Schickler picks up his first hints that life may be subtler than all or nothing by observing the Jesuit priests at his school. “These are urbane, funny men, very different from Father Anselm, the nifty priest I grew up with,” he writes. “Jesuits travel the world and some say ‘fuck’ a lot and I often see Kelleher and Raminski sitting in the front window table at Georgetown’s finest restaurant, eating rack of lamb on the university’s dime.” Among them are a mystic, a bodybuilder, a cutup—individuals interesting and distinct. But just when it seems that Schickler will join the ranks of this “damned smart bunch,” one performs an inappropriate imposition of hands in a private meeting.

The sinister caress sends Schickler into a deep depression. From Germany to New York City to Vermont, he struggles with the darkness witSchickler coverhin. “In my life and in particular in this story, when I’m angry at God, I really rail at God and let him have it and sort of let myself have it, too, with raw honesty and candor,” Schickler says. “I’ve sometimes been something of a pugilist in my faith.... Prayer can be as exciting as combat or prayer can be at least as exhilarating and draining as romance.”

Schickler’s anxiety manifests itself in real and terrifying ways before revelation is achieved. What he realizes is that, as a man, he may give himself permission to become a different kind of believer—not buttoned up, white gloved, Sunday best dressed or “bubbly-safe.” “Wearing white gloves and your Sunday best when you approach God, making sure you never swear, making sure you scrub yourself clean: That’s one way of approaching God,” he says. “It is not my way, and it is not a way that resonates for me. If I thought that was the me that God was most interested in, I would not have written this book.”

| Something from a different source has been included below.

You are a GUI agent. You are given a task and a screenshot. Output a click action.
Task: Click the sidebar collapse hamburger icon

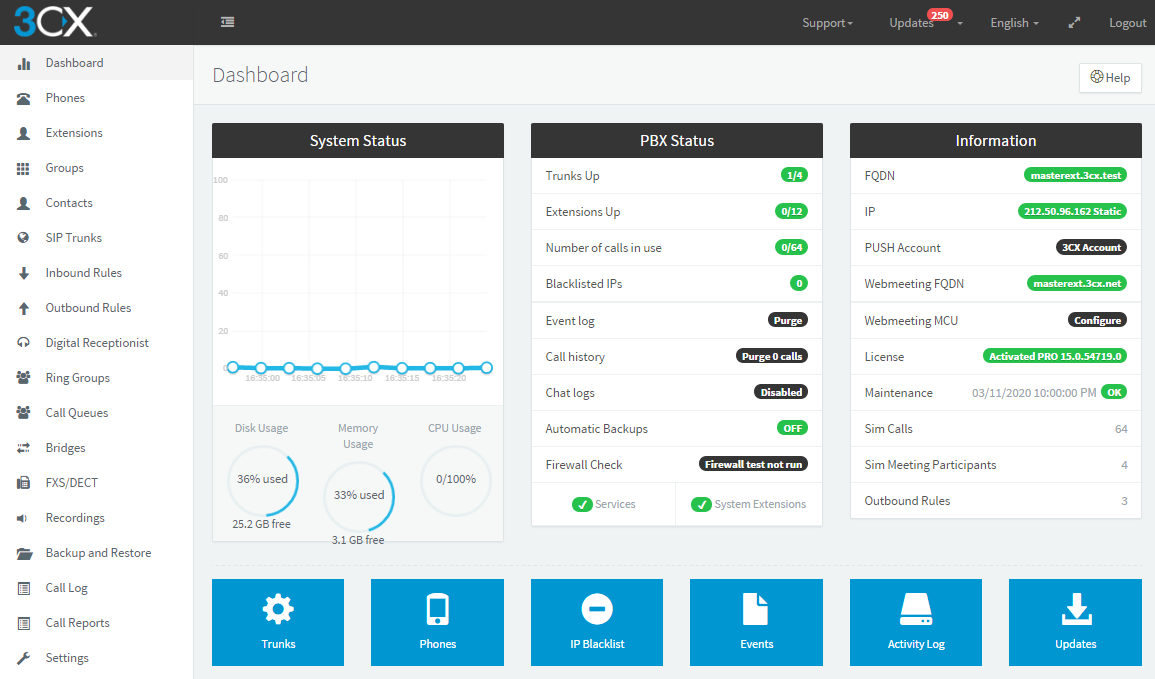point(228,22)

Now 44 years old and the patriarch of his own young family, Schickler has brokered a peace between pleasure and faith. “I think you can love God and art and sex and women’s bodies—all of these things, you know—with equal honesty, passion and fervor. I don’t know that we’re always told you can do that,” says Schickler. Father, son, husband, believer: The man is many things. Apparent above all in this retelling is the fact that Schickler is a natural writer. Thus The Dark Path is a kind of Künstlerroman: the story of a boy becoming an artist.